Devolvió la revista arrugada al cajón mientras apagaba, sañudo, el cigarrillo en el cenicero hasta que vio extinguirse la última brasa; como si encontrase alivio en aquel gesto de violencia a pequeña escala. Ojalá pudiera, se dijo, hacer lo mismo con el párroco, y con la monja con pinta de lesbiana, y con todos esos curas salidos de los confesionarios, y de las catacumbas, y del pasado más obsoleto y más negro, para venir a amargarle la vida. Y también con aquella Sevilla orgullosa, apolillada, miserable, dispuesta a recordarle su condición de advenedizo apenas la hija de la duquesa del Nuevo Extremo volvió la espalda. Un ramalazo de cólera vino a estremecerle las mandíbulas, y con un revés de la mano puso boca abajo el retrato de la mujer. Por Dios, por el Diablo o por quien fuera responsable de aquello, que todos iban a pagar muy caras la vergüenza y la incertidumbre que le estaban haciendo pasar. Primero le habían robado a su mujer, y ahora pretendían robarle la iglesia, y el futuro.

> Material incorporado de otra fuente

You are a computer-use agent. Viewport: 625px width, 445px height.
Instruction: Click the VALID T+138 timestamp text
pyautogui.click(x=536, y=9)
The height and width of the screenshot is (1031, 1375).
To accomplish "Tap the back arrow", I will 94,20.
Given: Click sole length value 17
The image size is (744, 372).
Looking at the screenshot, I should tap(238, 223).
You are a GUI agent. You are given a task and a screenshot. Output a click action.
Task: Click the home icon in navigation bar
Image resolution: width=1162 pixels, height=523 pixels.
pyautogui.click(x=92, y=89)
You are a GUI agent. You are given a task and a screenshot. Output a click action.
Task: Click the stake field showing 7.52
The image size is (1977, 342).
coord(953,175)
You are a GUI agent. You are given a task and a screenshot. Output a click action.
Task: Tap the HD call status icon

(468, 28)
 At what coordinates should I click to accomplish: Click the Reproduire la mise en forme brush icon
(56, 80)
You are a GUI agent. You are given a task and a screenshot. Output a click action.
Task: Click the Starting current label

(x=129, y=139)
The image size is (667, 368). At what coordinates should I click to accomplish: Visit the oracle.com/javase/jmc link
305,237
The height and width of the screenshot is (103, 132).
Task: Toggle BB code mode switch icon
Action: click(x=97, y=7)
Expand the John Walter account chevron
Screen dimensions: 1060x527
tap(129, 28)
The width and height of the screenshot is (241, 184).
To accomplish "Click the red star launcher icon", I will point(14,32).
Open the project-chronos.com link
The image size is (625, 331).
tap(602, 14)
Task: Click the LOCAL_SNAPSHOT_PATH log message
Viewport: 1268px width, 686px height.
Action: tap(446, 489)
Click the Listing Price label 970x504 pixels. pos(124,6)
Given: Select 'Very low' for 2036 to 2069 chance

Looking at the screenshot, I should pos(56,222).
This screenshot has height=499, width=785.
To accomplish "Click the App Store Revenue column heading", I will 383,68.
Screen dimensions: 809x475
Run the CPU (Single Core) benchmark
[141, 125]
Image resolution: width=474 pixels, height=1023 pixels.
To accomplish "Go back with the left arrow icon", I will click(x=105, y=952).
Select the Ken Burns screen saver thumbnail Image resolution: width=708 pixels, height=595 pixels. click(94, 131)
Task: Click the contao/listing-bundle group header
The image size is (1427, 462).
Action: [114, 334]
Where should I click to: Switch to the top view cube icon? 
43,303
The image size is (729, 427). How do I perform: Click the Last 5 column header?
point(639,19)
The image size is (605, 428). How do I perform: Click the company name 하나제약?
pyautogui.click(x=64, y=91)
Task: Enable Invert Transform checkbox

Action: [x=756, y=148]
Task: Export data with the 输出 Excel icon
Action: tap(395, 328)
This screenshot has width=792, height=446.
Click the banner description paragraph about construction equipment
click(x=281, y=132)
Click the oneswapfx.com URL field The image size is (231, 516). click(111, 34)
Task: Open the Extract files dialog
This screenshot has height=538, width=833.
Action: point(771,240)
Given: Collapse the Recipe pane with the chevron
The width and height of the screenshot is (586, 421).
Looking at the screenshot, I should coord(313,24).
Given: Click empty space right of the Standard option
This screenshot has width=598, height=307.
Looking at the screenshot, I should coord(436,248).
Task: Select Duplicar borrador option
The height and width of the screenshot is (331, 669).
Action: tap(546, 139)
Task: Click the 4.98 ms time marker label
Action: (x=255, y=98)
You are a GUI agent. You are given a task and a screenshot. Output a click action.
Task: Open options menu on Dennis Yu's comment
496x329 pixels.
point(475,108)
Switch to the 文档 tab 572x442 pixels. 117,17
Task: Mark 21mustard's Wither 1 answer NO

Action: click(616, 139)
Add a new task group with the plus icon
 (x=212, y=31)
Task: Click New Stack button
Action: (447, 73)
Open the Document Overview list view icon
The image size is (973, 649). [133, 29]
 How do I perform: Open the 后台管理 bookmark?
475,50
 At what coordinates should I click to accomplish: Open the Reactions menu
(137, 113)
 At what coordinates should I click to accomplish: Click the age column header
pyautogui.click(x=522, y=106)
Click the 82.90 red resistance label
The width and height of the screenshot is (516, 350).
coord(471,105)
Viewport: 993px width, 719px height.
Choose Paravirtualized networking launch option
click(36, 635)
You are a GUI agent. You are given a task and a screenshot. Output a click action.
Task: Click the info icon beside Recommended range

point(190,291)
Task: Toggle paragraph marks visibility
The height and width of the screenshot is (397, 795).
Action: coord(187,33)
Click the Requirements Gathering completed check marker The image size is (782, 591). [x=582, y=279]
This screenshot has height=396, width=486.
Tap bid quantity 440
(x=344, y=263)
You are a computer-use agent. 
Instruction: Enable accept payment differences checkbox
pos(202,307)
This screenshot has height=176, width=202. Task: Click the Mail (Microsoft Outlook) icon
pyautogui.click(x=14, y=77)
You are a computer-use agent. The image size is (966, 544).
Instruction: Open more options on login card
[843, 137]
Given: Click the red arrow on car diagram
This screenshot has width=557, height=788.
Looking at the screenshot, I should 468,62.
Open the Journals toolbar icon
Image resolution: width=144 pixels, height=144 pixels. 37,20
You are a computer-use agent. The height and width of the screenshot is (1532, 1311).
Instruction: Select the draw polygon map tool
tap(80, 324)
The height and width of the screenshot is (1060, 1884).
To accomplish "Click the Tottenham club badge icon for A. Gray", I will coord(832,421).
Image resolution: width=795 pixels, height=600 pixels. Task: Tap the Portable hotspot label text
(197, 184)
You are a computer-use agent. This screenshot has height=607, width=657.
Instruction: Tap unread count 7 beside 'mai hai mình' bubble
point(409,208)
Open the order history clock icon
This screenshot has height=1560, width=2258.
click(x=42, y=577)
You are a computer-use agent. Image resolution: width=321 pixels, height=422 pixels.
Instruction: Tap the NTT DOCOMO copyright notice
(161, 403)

– Os voy a barrer -casi escupió en voz alta-. A todos.
Pronunció aquellas palabras en el acto de apagar el ordenador, mientras el rectángulo luminoso de la pantalla se empequeñecía hasta desaparecer por completo. Estaba dispuesto a que se cumpliera el aspecto formal de la sentencia. Algunos curas fuera de circulación -un escarmiento, una cadera rota- era algo que a Pencho Gavira no iba a causarle remordimientos dignos de consideración. Y si lo apuraban mucho, ni siquiera remordimientos a secas. Así que, cuando alargó el brazo para descolgar el teléfono interior, estaba convencido de que algo debía hacerse al respecto.
– Peregil -le dijo al auricular-. ¿Tu gente es segura?
Como el bronce, fue la respuesta del esbirro. Entonces Gavira miró el marco vuelto hacia abajo sobre la mesa y esbozó aquella mueca carnicera que en el mundo bancario andaluz le había valido el sobrenombre de El Marrajo del Arenal. Era el momento de pasar a la acción, se dijo. Y de algo estaba seguro: a aquellos aguafiestas con sotana iba a partirles el espinazo.
– Pues dales caña -ordenó-. Pégale fuego a la iglesia, o lo que te parezca. Quiero leña al mono, hasta que hable inglés.